In recent years, the emotional wellbeing of our children has attracted increasing media attention.

It seems that hardly a week goes by without headlines reporting increasing levels of anxiety among young people, with news of long waiting lists for referrals due to mental ill health.

And if the state of our children’s wellbeing was already keeping parents up at night, the disruption to their lives of COVID-19, news of a war in Europe, and an escalating cost-of-living crisis has made things even more challenging for our children.

Our young people are undoubtedly growing up in a world full of pressure, challenge and risk – but it is also a world of opportunity and potential. As parents, we want them to navigate that world with confidence and hope, and a key way in which we can do this is to help build emotional resilience in their lives.

Resilient children tend to be more optimistic and motivated, think more creatively, develop strategies for problem-solving, enjoy good friendships, communicate well and have higher self-esteem. Psychologists used to define emotional resilience as ‘the ability to bounce back’ and recover from a setback in life, but today, they say that rather than just ‘bouncing back’, it’s also about ‘bouncing forward’. In other words, it’s about not only getting back to normal after facing difficulty, but learning from the process in order to deal with the next challenge that comes along.

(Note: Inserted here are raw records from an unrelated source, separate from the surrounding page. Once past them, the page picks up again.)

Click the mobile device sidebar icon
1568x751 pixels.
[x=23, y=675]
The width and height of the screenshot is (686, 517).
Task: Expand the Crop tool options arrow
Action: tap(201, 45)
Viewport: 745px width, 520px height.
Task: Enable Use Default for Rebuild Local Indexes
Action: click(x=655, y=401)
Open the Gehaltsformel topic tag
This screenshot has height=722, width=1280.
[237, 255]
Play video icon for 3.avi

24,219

While resilience used to be thought of as a characteristic that you were born with (or not), professionals now view it as a skill that can be learnt. Clinical psychologist Meg Jay likes to describe resilience as a heroic struggle: ‘It’s really a battle … an ongoing process that can last for years … [it’s] not a trait. It’s not something you’re born with. It’s not something you just have.’1

As parents, we have a wonderful opportunity to teach this important quality to our children right in the everyday ups and downs of family life.

Here are some of my top practical tips:
  • Don’t try to fix everything. Give children a chance to find their own solutions to minor problems and frustrations without immediately rushing in to rescue them. And as long as it’s safe, let your child experience the outcome of an action or behaviour. If they forget their sports kit, missing the match will teach them more than you frantically driving across town with it.
  • Help your child to take responsibility for a setback. When something doesn’t work out for them, draw up a pie chart with them and ask them to decide: How much was due to me? How much was due to someone else? How much was simply due to circumstances – for example, not having an essential piece of equipment or being in the wrong place at the wrong time?
  • Remember that important word ‘yet’. Reassure your child that not being able to do something now doesn’t mean they’ll never be able to do it or that they’re a failure. When faced with a difficult task we often hear the refrain, ‘Mum, Dad, I can’t do it!’. Adding one little word can change everything. ‘You can’t do it … yet’ communicates possibility and the sense that the only thing standing between them and what they want to do is time and practice.
  • Remind them of past successes. Children can very quickly become discouraged about their ability to do new things, so take time to give them clear examples of where their hard work and patience led to success.
  • Affirm your child’s efforts and good qualities. Don’t limit praise to successes or achievements; recognise character and effort. For example, ‘You were so kind to that new boy in school/ so brave to stand up for X when they were being bullied.’ Or ‘I noticed how hard you worked for that exam /persevered with that new game/ kept trying to build that model.’ Affirmations for character and effort as well as achievement are important for building their wellbeing and self-esteem.
  • Talk to your children about your own failures. When we are open about our failures, they learn that it isn’t the end of the world and that being an adult doesn’t mean you always get everything right.
  • Remember we are role models in the way we look after our own mental wellbeing. Our children will take their cue from us and it’s important to take time to look after our own needs.

Of course, we want to protect our children and want their lives to be as stress-free as possible, but the reality is that they’ll experience knocks and setbacks every day. They are unlikely to pass every test, win every match, or succeed in every job interview, and the course of true love never did run smooth. We can’t and shouldn’t remove all the challenges, but we can help them see challenge and disappointment as part of everyday life, and pass on skills to help them cope with stress and adversity.

Whether it’s a 7-year-old dealing with the frustration of a difficult LEGO® brick project, a 12-year-old whose much loved guinea pig has died, or a 15-year-old who has just missed out on the lead part in the school play, emotional resilience is key. It’s the lessons our children learn through struggle and disappointment that will be the seedbed for growing that important quality in their lives, and which will set them up for a lifetime of dealing well with whatever challenges are thrown their way.